Here's my attempt to write a function that flattens a nested dictionary structure in Python 3.6
This came about because I had a nested dictionary structure of data I wanted to visualize in the library Bokeh
.
I didn't like other examples that require a recursive function call. (I find it difficult to reason about, and I believe python has a relative small recursion limit)
Tell me about the styling, ease of (or lack of) understanding and what you would do.
Here's my code:
def flatten_dict(dictionary, delimiter='.'):
"""
Function to flatten a nested dictionary structure
:param dictionary: A python dict()
:param delimiter: The desired delimiter between 'keys'
:return: dict()
"""
#
# Assign the actual dictionary to the one that will be manipulated
#
dictionary_ = dictionary
def unpack(parent_key, parent_value):
"""
A function to unpack one level of nesting in a python dictionary
:param parent_key: The key in the parent dictionary being flattened
:param parent_value: The value of the parent key, value pair
:return: list(tuple(,))
"""
#
# If the parent_value is a dict, unpack it
#
if isinstance(parent_value, dict):
return [
(parent_key + delimiter + key, value)
for key, value
in parent_value.items()
]
#
# If the If the parent_value is a not dict leave it be
#
else:
return [
(parent_key, parent_value)
]
#
# Keep unpacking the dictionary until all value's are not dictionary's
#
while True:
#
# Loop over the dictionary, unpacking one level. Then reduce the dimension one level
#
dictionary_ = dict(
ii
for i
in [unpack(key, value) for key, value in dictionary_.items()]
for ii
in i
)
#
# Break when there is no more unpacking to do
#
if all([
not isinstance(value, dict)
for value
in dictionary_.values()
]):
break
return dictionary_
-
\$\begingroup\$ Hi, your code works like a charm.
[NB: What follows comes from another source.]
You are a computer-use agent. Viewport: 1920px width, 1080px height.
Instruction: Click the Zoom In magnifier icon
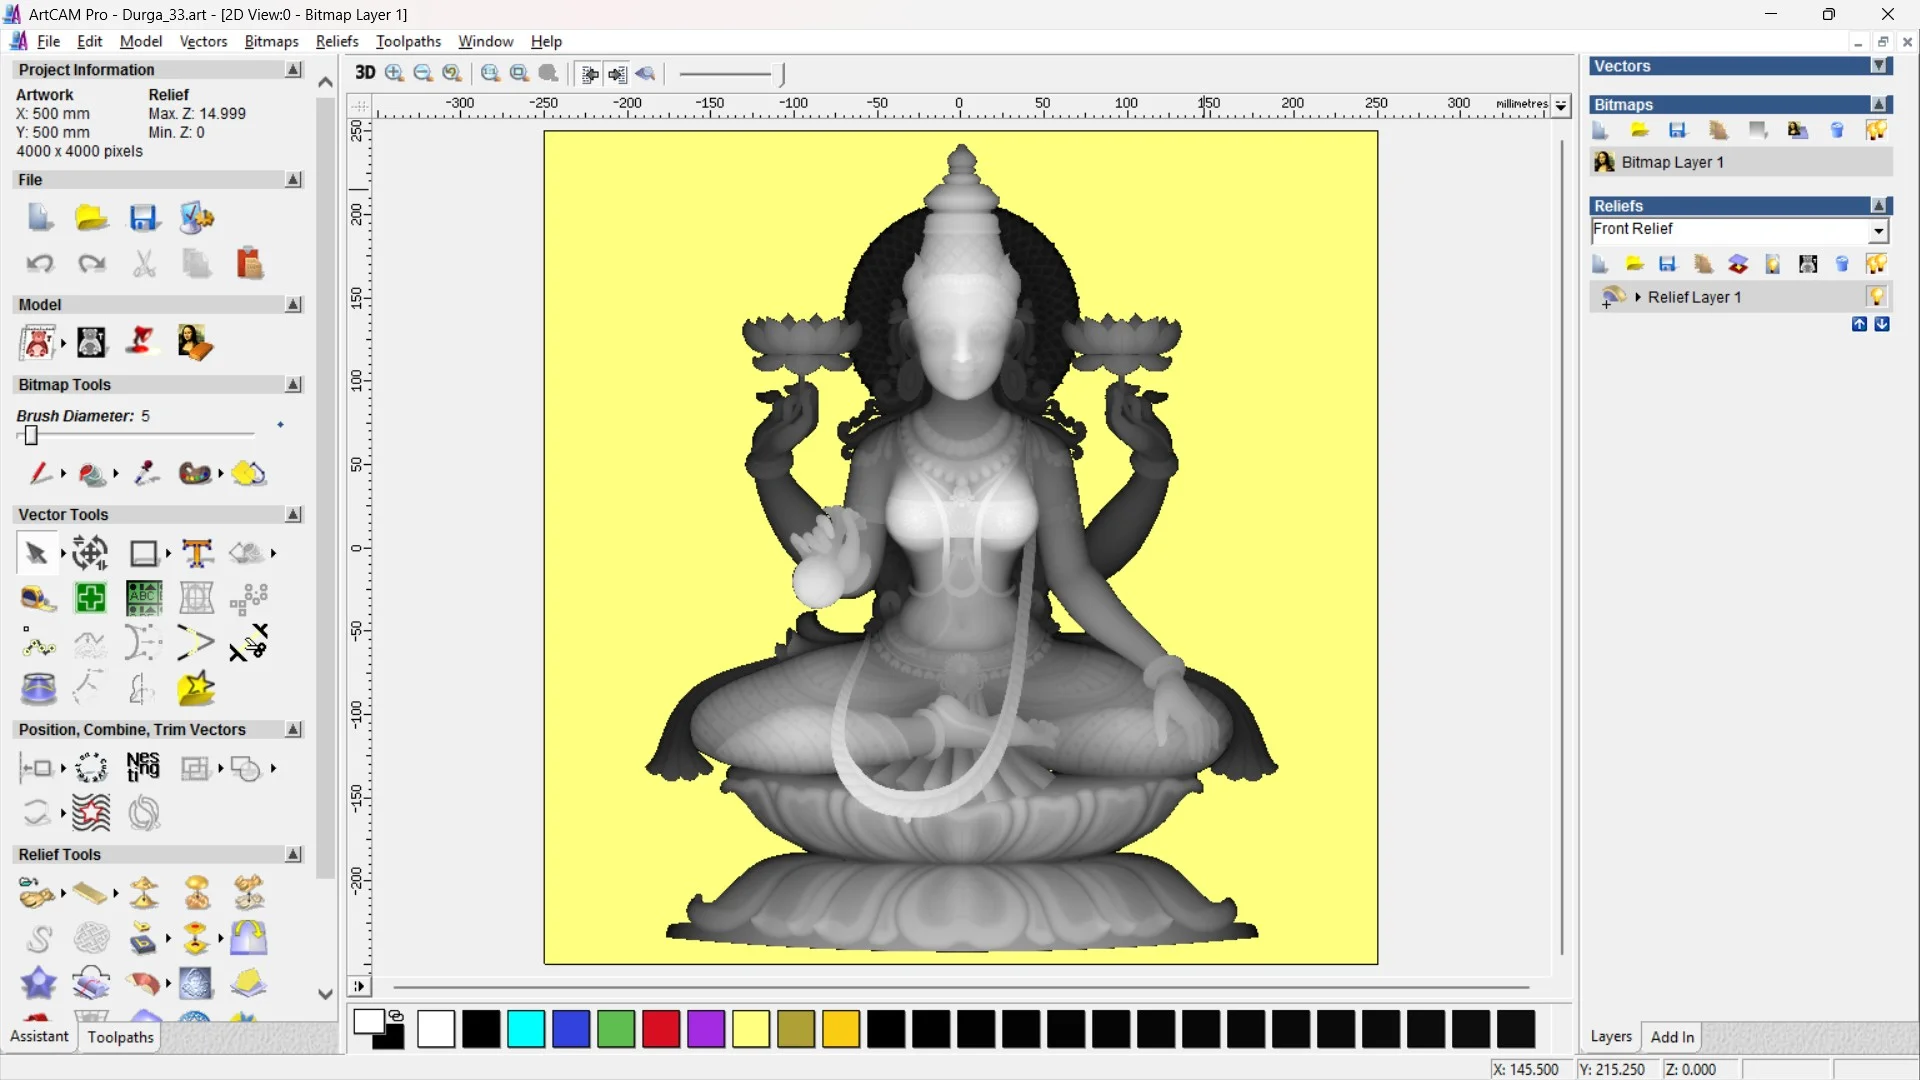pos(394,73)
Consider making a lib/package of it. \$\endgroup\$Nikhil VJ– Nikhil VJ2019年06月24日 03:40:05 +00:00Commented Jun 24, 2019 at 3:40
2 Answers 2
Your code looks good, but I noticed a few PEP8 things that could be improved:
Why are you adding extra empty comment lines around your comments?
#
# Loop over the dictionary, unpacking one level. Then reduce the dimension one level
#
This could just be:
# Loop over the dictionary, unpacking one level. Then reduce the dimension one level
There's no need to add additional fluff to your comments.
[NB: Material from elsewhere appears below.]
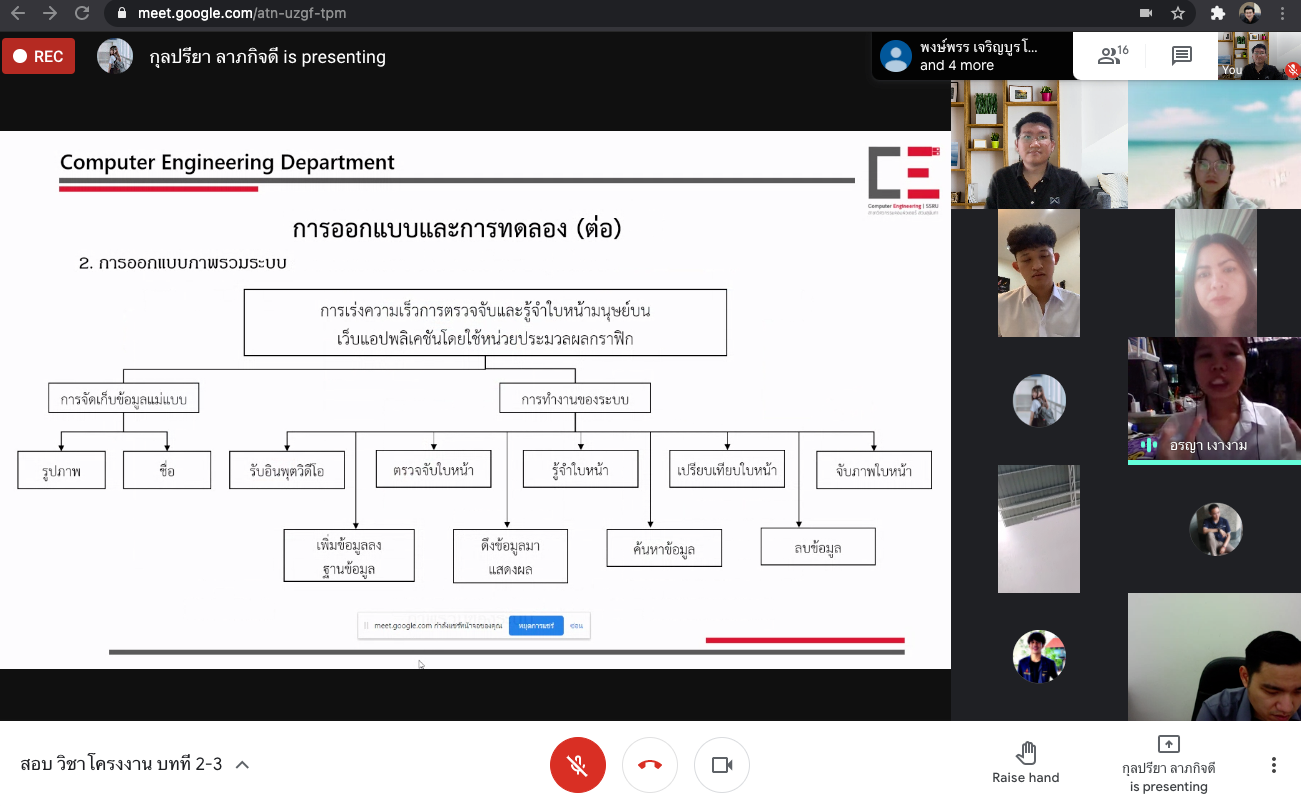Select the video tile of อรญา เงางาม
This screenshot has width=1301, height=806.
[1214, 400]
Also, if your comment has multiple sentences in it, it looks nicer to end with a full stop:
# Loop over the dictionary, unpacking one level. Then reduce the dimension one level.
Docstrings should be written like a command, not an explanation.
Also, the first line of your docstring should be on the same line as the starting three quotes, but the ending three quotes should be on a new line.
This:
"""
Function to flatten a nested dictionary structure
:param dictionary: A python dict()
:param delimiter: The desired delimiter between 'keys'
:return: dict()
"""
could be this:
"""Flatten a nested dictionary structure.
Arguments:
dictionary -- dict to flatten
delimiter -- desired delimiter between keys
Return a flattened dict.
"""
-
\$\begingroup\$ Cheers for the review. To answer, I saw it done in someone else's module and thought i'd try it out. I did not know that about doc strings. I will make sure to structure them like a command in the future! Much appreciated :) \$\endgroup\$James Schinner– James Schinner2017年08月20日 07:13:25 +00:00Commented Aug 20, 2017 at 7:13
dictionary_ = dict( ii for i in [unpack(key, value) for key, value in dictionary_.items()] for ii in i )
This is probably the worst part in the code, yet this is pretty much the whole code. Variable names are terrible and the intent is a bit hidden. I understand that unpack
returns lists so your list-comprehension generates a list of lists. So this expression is flattening a list of list of tuples and turning it into a dictionary.
For starter, flattening iterables of iterables can be achieved more easily using itertools.chain.from_iterable
so you just need dictionary_ = dict(itertools.chain.from_iterable([unpack(key, value) for key, value in dictionary_.items()]))
and get rid of the awful variable names.
Second, and this also apply to the all()
call, you can use simpler generator expression instead of full list-comprehension to play it nicer with the memory. This only means removing the square brackets around the expression:
dictionary_ = dict(itertools.chain.from_iterable(
unpack(key, value) for key, value in dictionary_.items()
))
Lastly, but this is highly debatable, I would use itertools.starmap
instead of the whole expression:
dictionary_ = dict(itertools.chain.from_iterable(itertools.starmap(unpack, dictionary_.items()))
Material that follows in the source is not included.